Editor’s Note: The immense organization described below is still dominated by the conservative Socialist elements, and follows their general policies. This leaves its potential strength largely undeveloped. The left-wing forces are constantly increasing their strength within it, however, and promise soon to make of it a most powerful and militant weapon of the workers. The point of this article is to indicate the structure and workability of industrial unionism.
ТHE metal workers of Germany justly lay claim to being the greatest industrial union in the world. Consisting of 1,600,000 organized toilers, and representing 35 major crafts or trades in the metal industry, it is proud of several other things besides the fact that it brought virtually a whole industry under its jurisdiction. Among these are the following:
1. No trade that has given up its independent organization and amalgamated with the Deutscher Metallarbeiterverband has ever withdrawn, or even threatened to withdraw. No matter how large or small the trade, it has found that its interests were better taken care of in the large industrial organization than they were in the independent craft union.
2. Thanks to the strength that comes from union and numbers, the Deutscher Metallarbeiterverband is able to furnish to its members special facilities–legal aid, library service, special courses for works council delegates, unemployment, strike and death benefits, and a research bureau–such as no other union in Germany or perhaps in Europe can supply.
3. Though Germany is not a Soviet state, yet the beginnings of the Soviet idea have been put into effect, in some faint degree at least, in all the plants controlled by the union through the application of the works councils law.
4. While amalgamating practically all the numerous trades that enter into the metal industry into one big union (Only two trades still remain outside the organization–the coppersmiths and the machinists and firemen. These two bodies, numbering respectively 7,000 and 90,000, will probably join the larger unit shortly) every possible concession is made to the craft feeling and to the desire for local autonomy in that all the trades still hold their craft meetings, both local and national, and discuss their individual problems.
Structure of the National Body
Let us trace the structure of the union from the top down through the smallest local and see just how it works organizationally:
The highest legislative body is the national convention which meets at least every two years, and which is composed of delegates chosen by referendum on the basis of one delegate for each 4,000 members. Only members who have been in the organization for three or more years can be elected as delegates.
To conduct the work of the organization, this national convention elects a general executive board of 22 members, consisting of 4 presidents, 2 treasurers, 5 secretaries, and 11 associates. The 11 associates must live at the seat of the national body (Stuttgart), and must be men active in their trade–in other words, actual metal workers. (The annual meeting also elects two editors of the national organ, the “Metallarbeiterzeitung,” but these men have only an advisory voice in the General Executive Board.)

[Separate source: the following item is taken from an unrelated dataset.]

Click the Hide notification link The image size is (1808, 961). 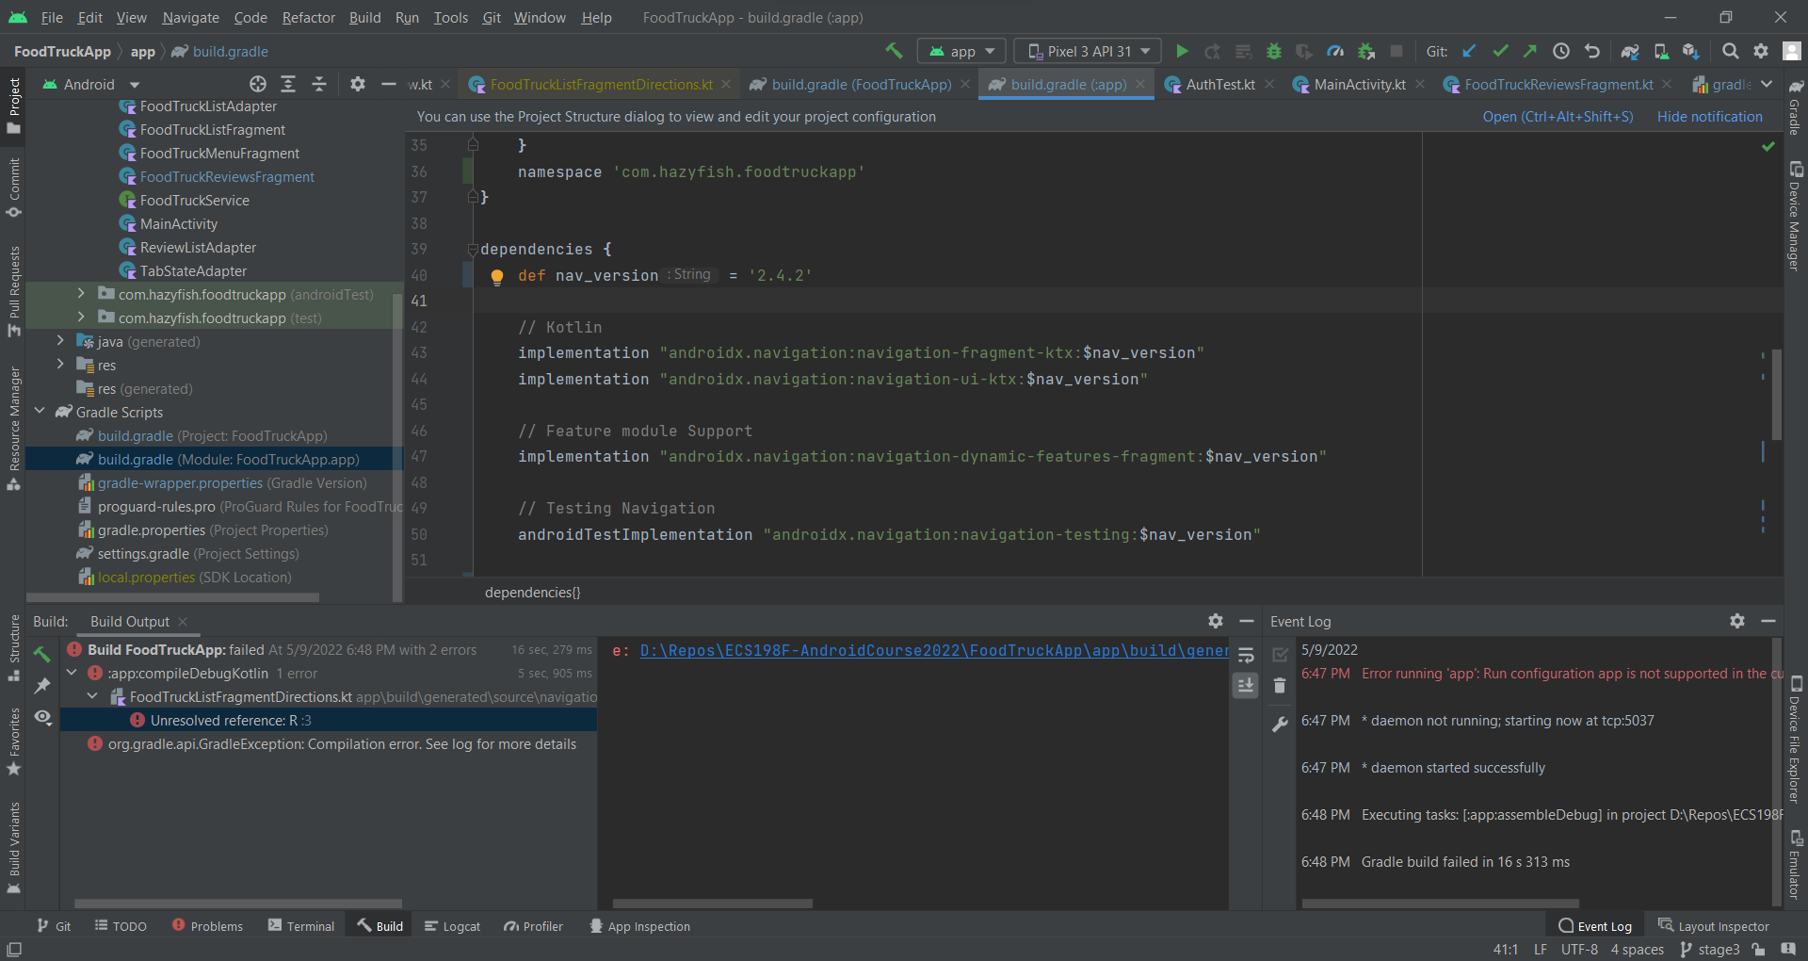pyautogui.click(x=1709, y=117)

A second body chosen by the national convention is the Control Commission of 5 members, which has its seat at some city other than that of the national offices, and which acts as a sort of watchdog of the treasury and of the General Executive Board.
The Advisory Boards
But, though the G.E.B. is the main executive branch of the national union, it is not supposed to venture upon important situations without consultation. The constitution provides for two consultative bodies, the so-called Narrower Advisory Board (Engerer Beirat), and the Extended Advisory Board (Erweiterter Beirat). On less important matters, and whenever in its opinion such advice is necessary, the G.E.B. calls together the smaller board, which is made up of the various district organizers, of the two presidents of Local Berlin (which because of its size of the first editor of the Metallarbeiterzeitung occupies a special position in the organization) and of the chairman of the Control Commission.
More important is the Extended Advisory Board. It is called together on all important occasions. It decides upon programs of action and questions of tactics, attends to the re-districting of the membership geographically, and approves of collective agreements. It is composed as is the Narrower Advisory Board, but in addition the various districts (see below) in the country elect one member each to this Extended Advisory Board for every 50,000 members, with a limit of 3 members for any one district. The Extended Advisory Board must be called whenever the Control Commission so desires, or whenever one-half of the representatives of the districts so demand.
The above are the various bodies with national jurisdiction that deal with affairs of the whole industrial union. Membership in any of these bodies is dependent, not upon the particular trade of the individual, but upon his record as a worker in the metal industry. The trade or craft feature is taken care of in another way: the various trades as such also hold their national conventions and maintain national and local organizations for purely professional reasons. Once a year, as a rule, each of the 35 trades amalgamated in the Metallarbeiterverband holds a national convention and, as such questions as wage agreements, working conditions, social policy and the like are taken off its shoulders through the larger body of which it is a part, each trade can devote the national conventions to intensive discussion of professional problems. Thus, the argument of people who object to the industrial union idea on the ground that the feeling of trade solidarity is weakened falls to the ground: on the contrary, professional interests receive even more attention in the large industrial union than they do in the purely craft union. And even the smallest trade can afford to hold such a convention, as the Metallarbeiterverband as such foots the bills.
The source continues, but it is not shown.